Tim Duncan could be described as a businessman, entrepreneur, and a maverick. If this were the old west, he would be the gunslinger at the poker table raising the bet, but Duncan is much more than a maverick, he’s a respected businessman and CEO of Talos Energy, an oil drilling company that specializes in offshore exploration and drilling. Talos Energy produces up to 48,000 barrels of oil per day, but in order to meet that amount of production, Duncan couldn’t afford to play it safe or walk the beaten path.In an effort to take Talos energy Public and grow his company without the high cost of a public offering, Duncan orchestrated a merger between his privately held company and Stone Energy.
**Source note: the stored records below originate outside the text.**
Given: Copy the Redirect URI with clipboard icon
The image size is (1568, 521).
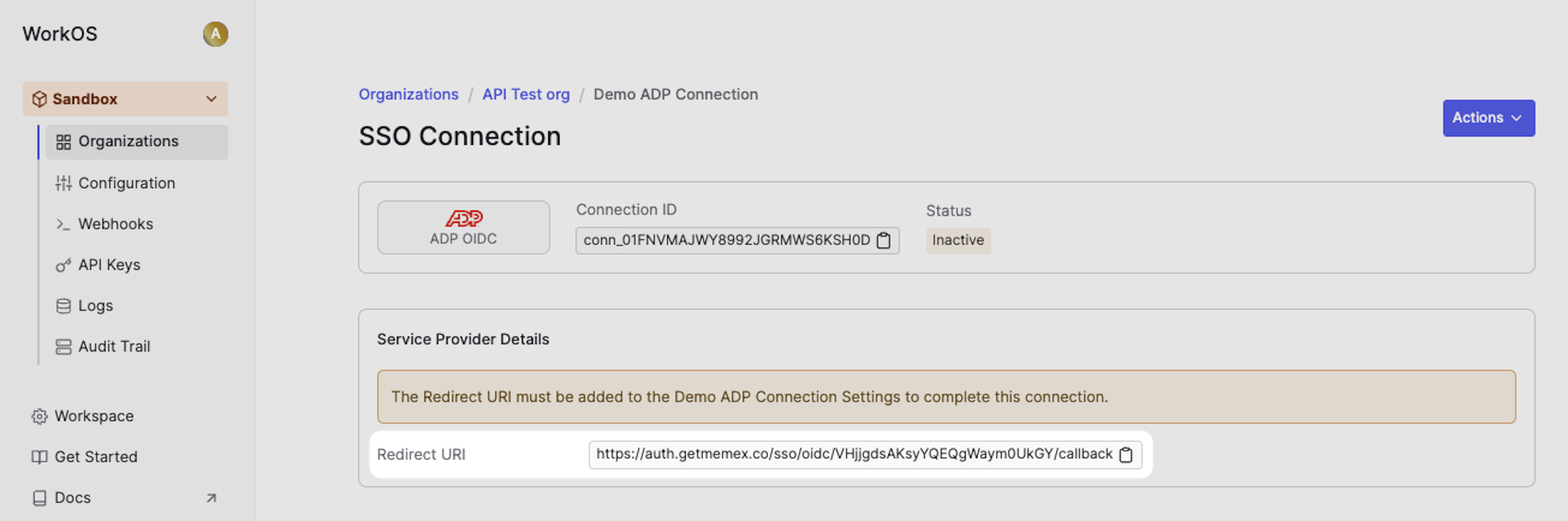Looking at the screenshot, I should coord(1125,455).
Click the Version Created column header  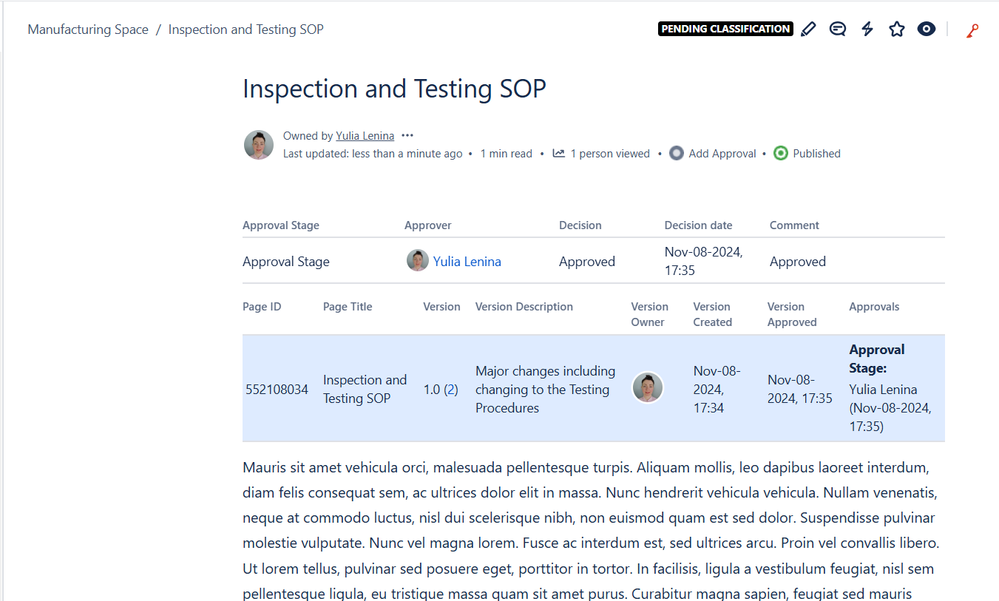712,314
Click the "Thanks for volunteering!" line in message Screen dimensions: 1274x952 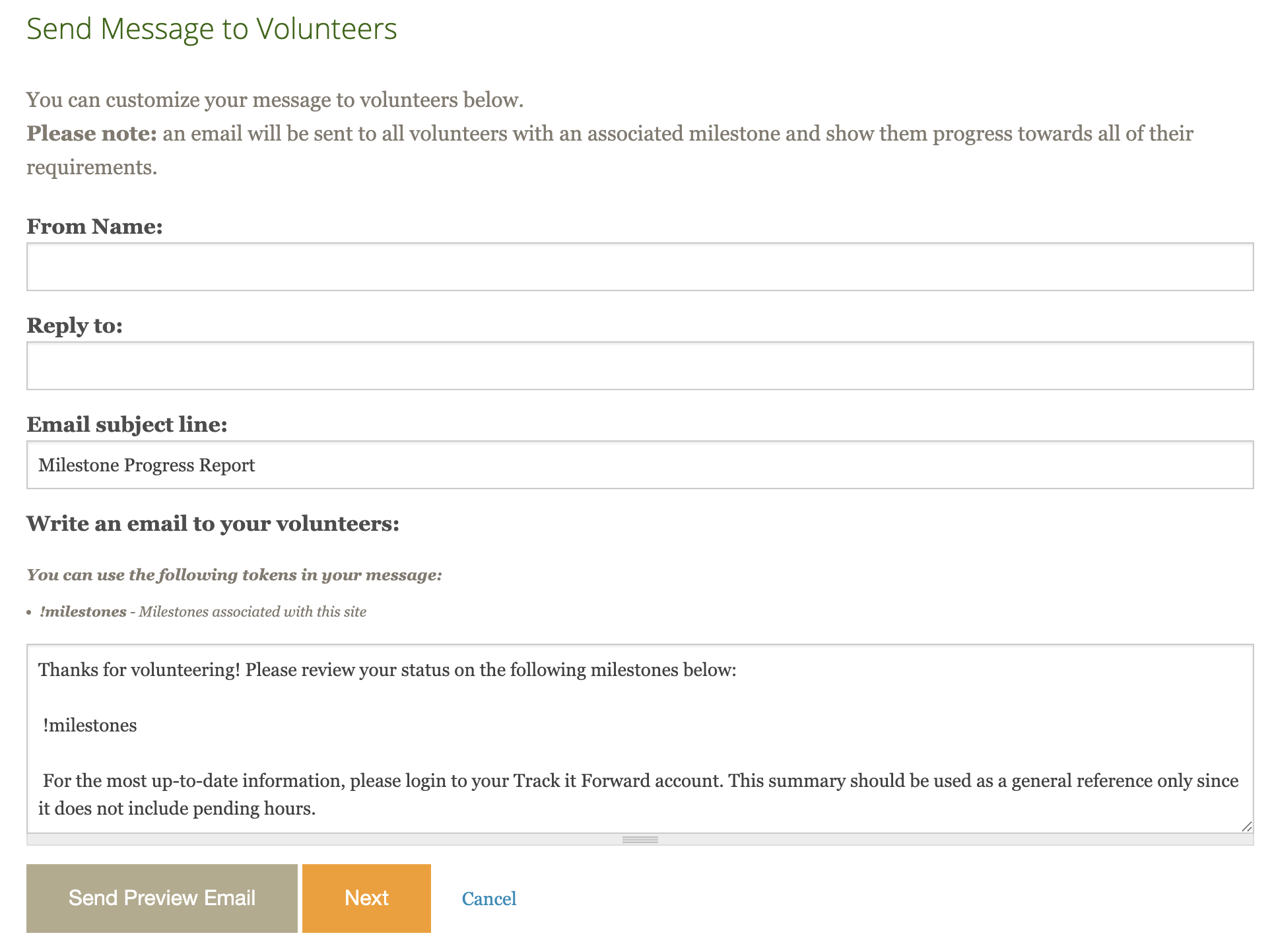click(139, 670)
It was a huge undertaking, and the fact that Stone energy was bankrupt did nothing to stop Duncan from completing the $2.5 billion merger of Talos Energy and Stone Energy. After completion of the merger in May, Duncan’s company will have an annual revenue of $900 million with the majority of the company’s assets located in the Gulf Of Mexico. It’s a risky endeavor to drill offshore and even more risky to drill in waters not owned by the United States, but risks and tough situations are nothing new to Tim Duncan and Talos.One of the company’s biggest assets is a drilling platform located 156 miles south of New Orleans.
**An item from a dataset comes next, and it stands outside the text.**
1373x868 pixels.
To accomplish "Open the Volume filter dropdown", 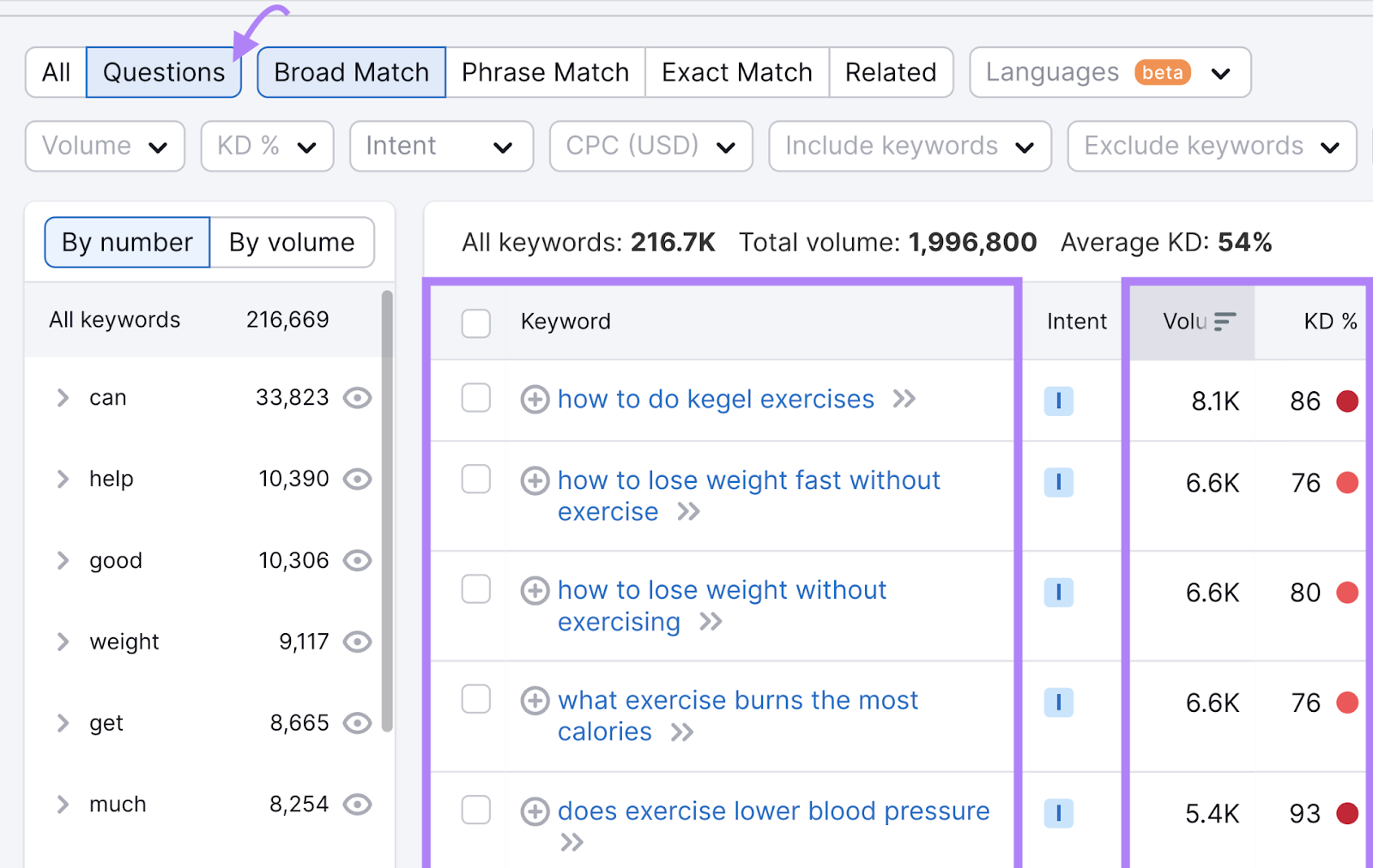I will 104,146.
In 2005, Hurricane Rita capsized the platform sending it drifting 60 miles into the gulf. Talos cleaned up the mess, and the platform now produces 16,000 barrels of oil per day. The company expects that output to grow after making new discoveries 3,000 feet deeper than the old reservoirs.Talos Energy is led by a unique management team that not only have the skills and knowledge for offshore exploration and drilling, they have the guts to go where most men fear to tread. Talos uses the latest cutting-edge technology along with advanced techniques for offshore exploration and drilling that have given the company a reputation for success.